## TASK TO CARRY OUT
Reproduce the material below verbatim, from the line containing "Task: Click the magnifier" through the final line, including both.

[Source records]
────────────────────
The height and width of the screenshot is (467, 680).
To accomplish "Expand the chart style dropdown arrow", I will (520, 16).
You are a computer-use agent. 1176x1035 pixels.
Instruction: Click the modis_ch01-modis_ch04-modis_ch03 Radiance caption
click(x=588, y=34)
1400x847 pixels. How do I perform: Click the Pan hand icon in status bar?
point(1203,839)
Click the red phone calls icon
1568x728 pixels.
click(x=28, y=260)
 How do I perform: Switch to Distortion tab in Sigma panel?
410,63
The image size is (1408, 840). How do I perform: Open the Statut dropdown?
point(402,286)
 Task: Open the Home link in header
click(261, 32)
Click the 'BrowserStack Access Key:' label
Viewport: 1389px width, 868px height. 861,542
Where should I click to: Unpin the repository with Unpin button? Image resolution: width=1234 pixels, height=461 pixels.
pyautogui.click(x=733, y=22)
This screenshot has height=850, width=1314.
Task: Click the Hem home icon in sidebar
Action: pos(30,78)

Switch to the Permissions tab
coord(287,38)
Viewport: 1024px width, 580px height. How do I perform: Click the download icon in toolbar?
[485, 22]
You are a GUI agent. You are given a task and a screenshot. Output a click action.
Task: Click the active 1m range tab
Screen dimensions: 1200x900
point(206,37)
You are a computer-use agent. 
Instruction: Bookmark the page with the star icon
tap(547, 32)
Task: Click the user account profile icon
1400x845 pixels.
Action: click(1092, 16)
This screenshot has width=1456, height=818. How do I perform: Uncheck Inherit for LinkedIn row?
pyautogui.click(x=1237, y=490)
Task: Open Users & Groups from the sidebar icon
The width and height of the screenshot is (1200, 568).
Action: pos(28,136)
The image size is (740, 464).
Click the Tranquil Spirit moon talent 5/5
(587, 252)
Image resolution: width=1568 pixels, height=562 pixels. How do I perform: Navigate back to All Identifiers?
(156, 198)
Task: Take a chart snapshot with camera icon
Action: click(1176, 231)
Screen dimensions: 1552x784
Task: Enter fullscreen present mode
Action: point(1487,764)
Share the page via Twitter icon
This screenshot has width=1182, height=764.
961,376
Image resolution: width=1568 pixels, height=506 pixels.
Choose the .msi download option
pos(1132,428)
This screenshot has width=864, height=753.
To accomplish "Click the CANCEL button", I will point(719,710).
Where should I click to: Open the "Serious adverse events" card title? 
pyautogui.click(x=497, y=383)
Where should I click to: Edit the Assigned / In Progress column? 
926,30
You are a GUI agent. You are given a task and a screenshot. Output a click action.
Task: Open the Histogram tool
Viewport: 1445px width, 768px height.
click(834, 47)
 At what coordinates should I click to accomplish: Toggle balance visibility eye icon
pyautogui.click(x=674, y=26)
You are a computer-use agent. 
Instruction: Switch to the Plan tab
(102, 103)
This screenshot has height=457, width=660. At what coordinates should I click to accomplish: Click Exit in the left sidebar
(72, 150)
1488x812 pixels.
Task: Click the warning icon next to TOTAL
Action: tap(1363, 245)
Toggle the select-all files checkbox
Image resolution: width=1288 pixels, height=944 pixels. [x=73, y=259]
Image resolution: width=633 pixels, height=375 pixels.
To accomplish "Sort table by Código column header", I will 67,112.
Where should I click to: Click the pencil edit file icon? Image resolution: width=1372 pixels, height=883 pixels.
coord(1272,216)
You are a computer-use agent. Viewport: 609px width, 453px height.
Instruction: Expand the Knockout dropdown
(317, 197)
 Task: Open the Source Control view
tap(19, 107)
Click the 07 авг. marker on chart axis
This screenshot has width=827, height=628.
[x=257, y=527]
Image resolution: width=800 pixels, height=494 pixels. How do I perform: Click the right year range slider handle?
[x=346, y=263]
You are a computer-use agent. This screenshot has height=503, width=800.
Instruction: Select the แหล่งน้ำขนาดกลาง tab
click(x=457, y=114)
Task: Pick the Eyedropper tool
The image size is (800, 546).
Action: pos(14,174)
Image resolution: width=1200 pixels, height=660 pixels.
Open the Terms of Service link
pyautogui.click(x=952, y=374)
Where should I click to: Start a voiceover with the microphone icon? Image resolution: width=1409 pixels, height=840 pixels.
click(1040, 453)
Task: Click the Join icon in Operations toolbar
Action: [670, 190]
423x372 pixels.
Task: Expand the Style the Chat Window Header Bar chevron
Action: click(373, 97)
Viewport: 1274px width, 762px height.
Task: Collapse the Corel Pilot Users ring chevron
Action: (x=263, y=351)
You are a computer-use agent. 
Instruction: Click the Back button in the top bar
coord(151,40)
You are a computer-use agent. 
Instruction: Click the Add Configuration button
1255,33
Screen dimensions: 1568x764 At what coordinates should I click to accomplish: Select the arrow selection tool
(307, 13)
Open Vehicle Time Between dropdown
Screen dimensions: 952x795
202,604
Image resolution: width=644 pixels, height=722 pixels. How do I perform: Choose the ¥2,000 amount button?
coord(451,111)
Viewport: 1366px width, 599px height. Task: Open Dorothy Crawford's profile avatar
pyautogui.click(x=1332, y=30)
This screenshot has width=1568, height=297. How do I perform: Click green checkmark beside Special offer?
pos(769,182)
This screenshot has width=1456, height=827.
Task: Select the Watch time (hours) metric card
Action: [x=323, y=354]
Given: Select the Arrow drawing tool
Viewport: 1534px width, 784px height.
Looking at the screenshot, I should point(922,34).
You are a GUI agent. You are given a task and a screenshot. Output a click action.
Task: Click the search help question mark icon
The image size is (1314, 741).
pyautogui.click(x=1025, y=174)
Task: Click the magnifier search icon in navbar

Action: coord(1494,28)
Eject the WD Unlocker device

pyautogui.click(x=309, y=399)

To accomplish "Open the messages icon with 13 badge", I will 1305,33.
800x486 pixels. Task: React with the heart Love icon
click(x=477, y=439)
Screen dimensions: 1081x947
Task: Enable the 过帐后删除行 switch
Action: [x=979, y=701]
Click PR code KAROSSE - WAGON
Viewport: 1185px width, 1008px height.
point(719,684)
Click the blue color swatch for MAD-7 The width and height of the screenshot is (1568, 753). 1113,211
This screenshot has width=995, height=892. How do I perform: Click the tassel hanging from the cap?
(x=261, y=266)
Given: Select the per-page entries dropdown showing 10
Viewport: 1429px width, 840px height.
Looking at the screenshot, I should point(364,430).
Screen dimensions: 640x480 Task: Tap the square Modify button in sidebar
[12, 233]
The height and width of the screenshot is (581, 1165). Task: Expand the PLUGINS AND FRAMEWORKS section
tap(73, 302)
────────────────────
## RESPONSE
Task: Click the magnifier search icon in navbar

Action: coord(1494,28)
Eject the WD Unlocker device

pyautogui.click(x=309, y=399)

To accomplish "Open the messages icon with 13 badge", I will 1305,33.
800x486 pixels. Task: React with the heart Love icon
click(x=477, y=439)
Screen dimensions: 1081x947
Task: Enable the 过帐后删除行 switch
Action: [x=979, y=701]
Click PR code KAROSSE - WAGON
Viewport: 1185px width, 1008px height.
point(719,684)
Click the blue color swatch for MAD-7 The width and height of the screenshot is (1568, 753). 1113,211
This screenshot has width=995, height=892. How do I perform: Click the tassel hanging from the cap?
(x=261, y=266)
Given: Select the per-page entries dropdown showing 10
Viewport: 1429px width, 840px height.
Looking at the screenshot, I should point(364,430).
Screen dimensions: 640x480 Task: Tap the square Modify button in sidebar
[12, 233]
The height and width of the screenshot is (581, 1165). Task: Expand the PLUGINS AND FRAMEWORKS section
tap(73, 302)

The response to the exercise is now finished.